### WHAT THE TASK ASKS
Copy the items below word for word, starting at the line that contains "Task: Pause the video playback" and ending at the line that contains "click(364, 442)", with both of those lines included.

### EXERCISE INPUT
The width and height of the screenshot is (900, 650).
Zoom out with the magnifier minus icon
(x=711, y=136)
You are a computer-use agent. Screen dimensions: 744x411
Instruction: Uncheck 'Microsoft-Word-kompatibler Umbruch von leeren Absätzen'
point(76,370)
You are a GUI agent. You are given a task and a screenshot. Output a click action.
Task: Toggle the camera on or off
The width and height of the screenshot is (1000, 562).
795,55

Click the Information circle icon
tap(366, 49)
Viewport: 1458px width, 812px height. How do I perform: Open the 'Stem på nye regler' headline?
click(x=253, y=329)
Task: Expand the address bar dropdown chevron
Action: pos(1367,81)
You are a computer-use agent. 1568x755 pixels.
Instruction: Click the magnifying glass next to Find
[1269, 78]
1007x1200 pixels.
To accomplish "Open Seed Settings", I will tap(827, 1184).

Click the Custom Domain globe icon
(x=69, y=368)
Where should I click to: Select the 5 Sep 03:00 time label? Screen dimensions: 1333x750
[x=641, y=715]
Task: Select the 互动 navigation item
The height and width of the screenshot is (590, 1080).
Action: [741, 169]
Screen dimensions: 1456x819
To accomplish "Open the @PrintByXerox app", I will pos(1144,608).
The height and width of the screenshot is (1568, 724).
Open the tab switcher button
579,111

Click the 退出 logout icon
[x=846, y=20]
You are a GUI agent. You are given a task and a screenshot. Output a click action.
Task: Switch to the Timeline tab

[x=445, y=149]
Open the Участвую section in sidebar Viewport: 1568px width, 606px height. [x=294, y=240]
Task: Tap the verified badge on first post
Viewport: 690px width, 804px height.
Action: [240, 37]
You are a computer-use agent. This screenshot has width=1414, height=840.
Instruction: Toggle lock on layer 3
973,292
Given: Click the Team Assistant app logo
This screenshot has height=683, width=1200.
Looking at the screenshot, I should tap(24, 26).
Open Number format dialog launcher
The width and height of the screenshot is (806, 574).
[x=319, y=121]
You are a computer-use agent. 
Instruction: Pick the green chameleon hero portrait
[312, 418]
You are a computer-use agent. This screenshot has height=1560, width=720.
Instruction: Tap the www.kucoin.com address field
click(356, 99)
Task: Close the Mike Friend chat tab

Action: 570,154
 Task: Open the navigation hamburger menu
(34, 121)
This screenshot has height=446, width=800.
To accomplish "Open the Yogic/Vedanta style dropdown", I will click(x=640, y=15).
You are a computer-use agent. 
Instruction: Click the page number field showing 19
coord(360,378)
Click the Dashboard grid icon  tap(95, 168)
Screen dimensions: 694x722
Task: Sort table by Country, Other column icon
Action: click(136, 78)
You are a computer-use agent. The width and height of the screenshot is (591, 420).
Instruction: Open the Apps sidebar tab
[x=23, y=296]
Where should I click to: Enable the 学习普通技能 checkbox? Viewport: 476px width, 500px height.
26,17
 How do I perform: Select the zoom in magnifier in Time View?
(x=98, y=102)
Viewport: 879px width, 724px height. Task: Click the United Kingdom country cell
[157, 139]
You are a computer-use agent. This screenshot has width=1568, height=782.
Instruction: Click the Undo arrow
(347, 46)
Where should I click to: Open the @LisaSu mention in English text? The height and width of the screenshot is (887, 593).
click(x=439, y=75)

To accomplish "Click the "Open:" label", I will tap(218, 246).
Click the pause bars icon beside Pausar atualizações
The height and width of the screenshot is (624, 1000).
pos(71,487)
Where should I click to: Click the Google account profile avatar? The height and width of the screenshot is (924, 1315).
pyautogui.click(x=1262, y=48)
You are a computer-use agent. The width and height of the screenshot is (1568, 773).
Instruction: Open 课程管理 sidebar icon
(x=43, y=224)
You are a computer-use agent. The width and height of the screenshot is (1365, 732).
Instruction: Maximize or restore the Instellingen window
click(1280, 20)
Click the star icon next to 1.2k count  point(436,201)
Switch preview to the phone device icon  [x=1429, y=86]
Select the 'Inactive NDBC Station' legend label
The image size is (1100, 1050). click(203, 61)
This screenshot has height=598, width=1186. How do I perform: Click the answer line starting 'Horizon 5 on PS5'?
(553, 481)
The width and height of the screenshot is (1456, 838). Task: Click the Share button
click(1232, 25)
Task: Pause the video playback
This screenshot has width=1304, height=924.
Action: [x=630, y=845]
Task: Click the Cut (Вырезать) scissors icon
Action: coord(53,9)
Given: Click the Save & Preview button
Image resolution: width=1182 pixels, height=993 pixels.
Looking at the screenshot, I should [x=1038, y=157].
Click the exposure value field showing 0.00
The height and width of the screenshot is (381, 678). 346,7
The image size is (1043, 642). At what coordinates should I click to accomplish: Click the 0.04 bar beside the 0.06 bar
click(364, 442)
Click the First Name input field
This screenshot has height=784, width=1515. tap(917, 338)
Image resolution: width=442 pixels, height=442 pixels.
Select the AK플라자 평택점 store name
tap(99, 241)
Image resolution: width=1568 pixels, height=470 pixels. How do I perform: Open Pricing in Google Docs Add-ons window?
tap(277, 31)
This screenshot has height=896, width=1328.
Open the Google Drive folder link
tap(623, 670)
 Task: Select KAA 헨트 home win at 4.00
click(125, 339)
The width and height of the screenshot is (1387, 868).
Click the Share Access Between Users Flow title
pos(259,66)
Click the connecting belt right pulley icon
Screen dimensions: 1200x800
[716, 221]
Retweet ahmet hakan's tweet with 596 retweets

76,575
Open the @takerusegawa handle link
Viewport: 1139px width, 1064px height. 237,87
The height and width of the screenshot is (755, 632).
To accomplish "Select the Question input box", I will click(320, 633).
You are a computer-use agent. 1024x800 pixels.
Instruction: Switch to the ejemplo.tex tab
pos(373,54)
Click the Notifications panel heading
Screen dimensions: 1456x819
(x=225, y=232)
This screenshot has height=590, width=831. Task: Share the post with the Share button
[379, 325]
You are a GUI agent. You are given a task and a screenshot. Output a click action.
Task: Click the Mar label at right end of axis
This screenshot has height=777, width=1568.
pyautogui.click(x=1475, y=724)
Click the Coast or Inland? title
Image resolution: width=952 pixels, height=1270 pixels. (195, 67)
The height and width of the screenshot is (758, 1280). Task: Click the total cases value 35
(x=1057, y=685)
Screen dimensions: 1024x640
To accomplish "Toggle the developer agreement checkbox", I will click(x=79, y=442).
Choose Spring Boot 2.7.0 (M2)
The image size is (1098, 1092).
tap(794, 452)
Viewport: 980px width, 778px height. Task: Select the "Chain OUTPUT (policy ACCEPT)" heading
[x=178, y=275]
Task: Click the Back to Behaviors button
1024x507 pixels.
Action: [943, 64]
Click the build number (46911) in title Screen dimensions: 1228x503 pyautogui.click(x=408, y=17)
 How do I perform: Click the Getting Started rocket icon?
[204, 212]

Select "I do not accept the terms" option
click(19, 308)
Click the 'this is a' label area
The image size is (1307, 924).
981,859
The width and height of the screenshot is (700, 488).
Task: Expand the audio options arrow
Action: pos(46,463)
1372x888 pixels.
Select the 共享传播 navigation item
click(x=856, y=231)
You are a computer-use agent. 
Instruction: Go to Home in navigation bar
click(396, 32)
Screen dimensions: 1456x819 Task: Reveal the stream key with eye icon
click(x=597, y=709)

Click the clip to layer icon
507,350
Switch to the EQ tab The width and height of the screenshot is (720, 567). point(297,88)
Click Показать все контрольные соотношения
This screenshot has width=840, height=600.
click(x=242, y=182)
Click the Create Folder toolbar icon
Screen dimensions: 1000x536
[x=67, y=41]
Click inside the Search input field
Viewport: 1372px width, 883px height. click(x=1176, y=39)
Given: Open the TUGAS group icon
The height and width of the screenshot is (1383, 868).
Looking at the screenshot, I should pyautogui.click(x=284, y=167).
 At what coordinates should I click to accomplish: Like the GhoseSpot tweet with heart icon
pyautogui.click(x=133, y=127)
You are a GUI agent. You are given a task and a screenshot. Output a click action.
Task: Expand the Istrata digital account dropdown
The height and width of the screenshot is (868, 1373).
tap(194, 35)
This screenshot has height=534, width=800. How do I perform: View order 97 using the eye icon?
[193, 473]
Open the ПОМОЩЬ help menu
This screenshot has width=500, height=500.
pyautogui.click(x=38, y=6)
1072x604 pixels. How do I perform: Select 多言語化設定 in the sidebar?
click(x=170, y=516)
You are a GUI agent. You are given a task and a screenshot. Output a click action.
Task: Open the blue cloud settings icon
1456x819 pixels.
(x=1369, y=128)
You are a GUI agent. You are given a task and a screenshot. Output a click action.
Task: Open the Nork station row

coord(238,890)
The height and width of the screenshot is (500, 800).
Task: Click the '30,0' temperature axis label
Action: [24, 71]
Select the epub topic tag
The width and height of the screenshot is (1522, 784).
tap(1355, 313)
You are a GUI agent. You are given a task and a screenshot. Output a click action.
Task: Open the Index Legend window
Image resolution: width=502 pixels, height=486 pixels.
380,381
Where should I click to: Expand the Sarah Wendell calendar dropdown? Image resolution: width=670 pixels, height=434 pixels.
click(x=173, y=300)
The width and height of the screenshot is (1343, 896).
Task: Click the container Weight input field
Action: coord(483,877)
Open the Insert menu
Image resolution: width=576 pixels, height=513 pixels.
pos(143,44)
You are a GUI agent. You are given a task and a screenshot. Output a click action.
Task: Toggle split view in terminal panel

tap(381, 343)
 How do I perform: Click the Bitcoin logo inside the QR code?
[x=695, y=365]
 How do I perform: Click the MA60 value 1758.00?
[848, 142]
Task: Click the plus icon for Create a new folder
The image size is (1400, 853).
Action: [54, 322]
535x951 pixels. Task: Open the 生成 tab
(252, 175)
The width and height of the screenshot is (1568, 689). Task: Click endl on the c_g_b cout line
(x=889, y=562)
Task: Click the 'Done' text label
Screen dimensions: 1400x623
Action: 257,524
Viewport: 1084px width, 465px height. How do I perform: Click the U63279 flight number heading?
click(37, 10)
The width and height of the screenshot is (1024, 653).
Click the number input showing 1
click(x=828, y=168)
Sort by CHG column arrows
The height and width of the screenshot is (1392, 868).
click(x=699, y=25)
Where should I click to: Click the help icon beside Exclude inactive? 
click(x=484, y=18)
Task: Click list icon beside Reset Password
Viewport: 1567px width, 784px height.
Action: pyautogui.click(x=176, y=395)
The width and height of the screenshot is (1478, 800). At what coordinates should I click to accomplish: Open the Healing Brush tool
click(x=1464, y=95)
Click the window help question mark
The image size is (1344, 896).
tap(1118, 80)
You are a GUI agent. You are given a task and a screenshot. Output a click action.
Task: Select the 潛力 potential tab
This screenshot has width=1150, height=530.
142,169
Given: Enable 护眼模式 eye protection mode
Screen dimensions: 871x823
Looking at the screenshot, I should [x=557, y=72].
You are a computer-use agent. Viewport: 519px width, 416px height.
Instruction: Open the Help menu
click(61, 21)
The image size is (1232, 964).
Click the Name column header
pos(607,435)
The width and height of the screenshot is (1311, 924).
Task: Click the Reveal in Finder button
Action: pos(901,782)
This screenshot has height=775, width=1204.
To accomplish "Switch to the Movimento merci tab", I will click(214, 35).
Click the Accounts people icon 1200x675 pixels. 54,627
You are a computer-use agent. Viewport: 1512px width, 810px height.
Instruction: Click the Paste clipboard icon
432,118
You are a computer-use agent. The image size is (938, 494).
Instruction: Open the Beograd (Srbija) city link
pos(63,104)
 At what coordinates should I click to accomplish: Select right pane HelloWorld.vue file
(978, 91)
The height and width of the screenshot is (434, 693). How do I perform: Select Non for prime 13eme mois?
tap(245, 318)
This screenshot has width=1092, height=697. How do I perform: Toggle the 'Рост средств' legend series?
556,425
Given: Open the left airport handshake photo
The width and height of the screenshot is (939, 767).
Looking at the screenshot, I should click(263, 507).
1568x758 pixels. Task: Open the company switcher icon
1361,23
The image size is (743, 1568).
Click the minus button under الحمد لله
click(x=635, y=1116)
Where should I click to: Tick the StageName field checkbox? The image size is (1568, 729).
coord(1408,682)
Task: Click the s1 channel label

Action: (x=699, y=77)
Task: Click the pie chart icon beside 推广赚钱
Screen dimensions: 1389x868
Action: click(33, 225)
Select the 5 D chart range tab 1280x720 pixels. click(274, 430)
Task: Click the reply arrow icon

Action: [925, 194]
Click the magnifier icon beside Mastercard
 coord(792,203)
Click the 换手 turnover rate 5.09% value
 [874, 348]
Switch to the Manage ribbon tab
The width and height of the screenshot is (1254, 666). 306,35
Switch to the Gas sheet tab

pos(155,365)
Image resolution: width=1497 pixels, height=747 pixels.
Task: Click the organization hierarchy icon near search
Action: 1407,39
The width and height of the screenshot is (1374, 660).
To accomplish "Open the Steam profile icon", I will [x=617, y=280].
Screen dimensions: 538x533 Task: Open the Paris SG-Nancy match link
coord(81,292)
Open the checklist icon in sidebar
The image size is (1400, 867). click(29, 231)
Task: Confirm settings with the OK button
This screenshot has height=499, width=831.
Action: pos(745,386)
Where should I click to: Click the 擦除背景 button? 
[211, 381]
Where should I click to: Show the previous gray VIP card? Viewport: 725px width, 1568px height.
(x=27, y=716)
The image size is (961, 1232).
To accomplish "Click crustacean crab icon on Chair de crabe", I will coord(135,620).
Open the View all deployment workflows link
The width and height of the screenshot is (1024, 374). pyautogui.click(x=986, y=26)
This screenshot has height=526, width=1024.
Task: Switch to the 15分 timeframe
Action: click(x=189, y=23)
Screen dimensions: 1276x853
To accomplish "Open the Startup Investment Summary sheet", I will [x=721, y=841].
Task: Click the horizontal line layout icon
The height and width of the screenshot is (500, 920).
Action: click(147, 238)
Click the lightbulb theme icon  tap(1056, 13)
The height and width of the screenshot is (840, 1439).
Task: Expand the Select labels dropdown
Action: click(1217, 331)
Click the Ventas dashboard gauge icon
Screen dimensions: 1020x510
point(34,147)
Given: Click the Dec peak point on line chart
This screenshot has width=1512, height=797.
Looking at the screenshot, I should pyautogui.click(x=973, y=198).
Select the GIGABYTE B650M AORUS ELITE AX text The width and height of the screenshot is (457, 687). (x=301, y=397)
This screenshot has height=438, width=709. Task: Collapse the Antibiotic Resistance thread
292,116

### THE RESULT
Task: Pause the video playback
This screenshot has width=1304, height=924.
Action: [x=630, y=845]
Task: Click the Cut (Вырезать) scissors icon
Action: coord(53,9)
Given: Click the Save & Preview button
Image resolution: width=1182 pixels, height=993 pixels.
Looking at the screenshot, I should [x=1038, y=157].
Click the exposure value field showing 0.00
The height and width of the screenshot is (381, 678). 346,7
The image size is (1043, 642). At what coordinates should I click to accomplish: Click the 0.04 bar beside the 0.06 bar
click(364, 442)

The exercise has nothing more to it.